Presented as a long flashback, yarn groups together a bunch of misfits all in need of a boost out of life’s gutter. Among them are Riley (William H. Macy), who’s stuck caring for his baby full-time while his wife does prison time for lack of $1,000; Leon (Isaiah Washington), a smart-dressing chap who’s protective of his beautiful sister Michelle (Gabrielle Union); Pero (Sam Rockwell), who seems bright enough to know better but falls for an attractive maid (Jennifer Esposito) with so many lovers they practically have to take a number; and Toto (Michael Jeter), an old-timer up for one more go at the gold.

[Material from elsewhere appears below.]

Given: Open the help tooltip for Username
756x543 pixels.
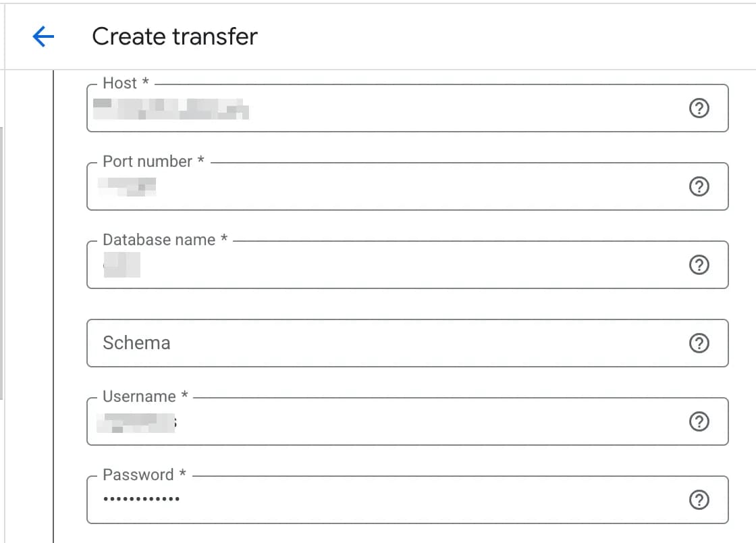Looking at the screenshot, I should pos(699,421).
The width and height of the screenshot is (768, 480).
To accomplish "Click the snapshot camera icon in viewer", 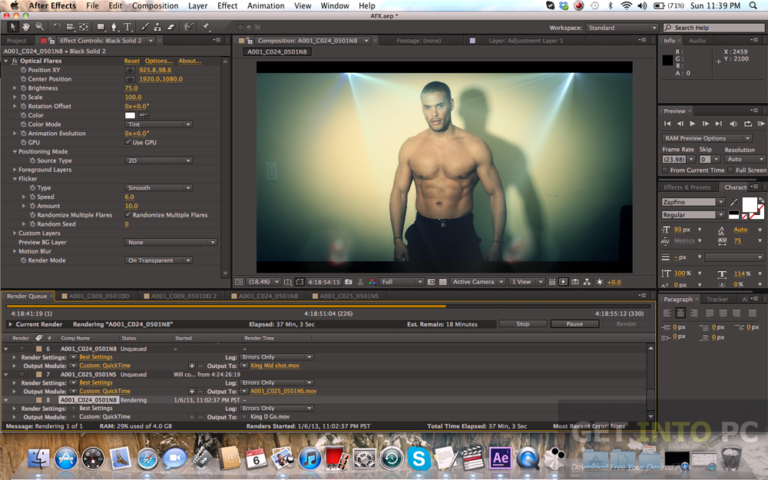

Like many post-Tarantino crime pics, this one strives to introduce some new words into the lexicon; the big ones here are “Bellini,” meaning the chance of a lifetime, and “Mullinski,” referring to a poor sap you can pay to do prison time. As Leon says, “Every sucker in the projects has got a Bellini,” and to help them get theirs the motley crew hires wheelchair-bound master safecracker Jerzy (Clooney) to teach them what they need to know.
Given that the intended heist itself is not very interesting or challenging, brief running time is filled out with elaborations on Pero’s courting of the flighty Carmela, Riley’s babysitting problems and the quickly serious relationship of another member of the group, Basil (Andrew Davoli), with Michelle, and how he bails on the job when she reveals how much she values honesty in a man.
Coming an hour in, the would-be heist lasts but 15 minutes, and is highlighted mostly by some literal pants-down lowbrow nonsense from Jeter, whose antics are worthy of silent film comedy. Rockwell and Esposito make an unlikely but appealing pair, Macy has some good moments of bland resignation and, indeed, everyone comes off well, as the characters’ humanity and raw luck in life are stressed in favor of the posing and play-acting the genre so often encourages.
But there’s precious little at stake here, as the Russos at best make diverting little doodles in the margins of crime-film lore. Locations on the down-and-out eastern fringes of Cleveland are at least fresh, and tech contributions are solid on an indie-sized $8 million budget.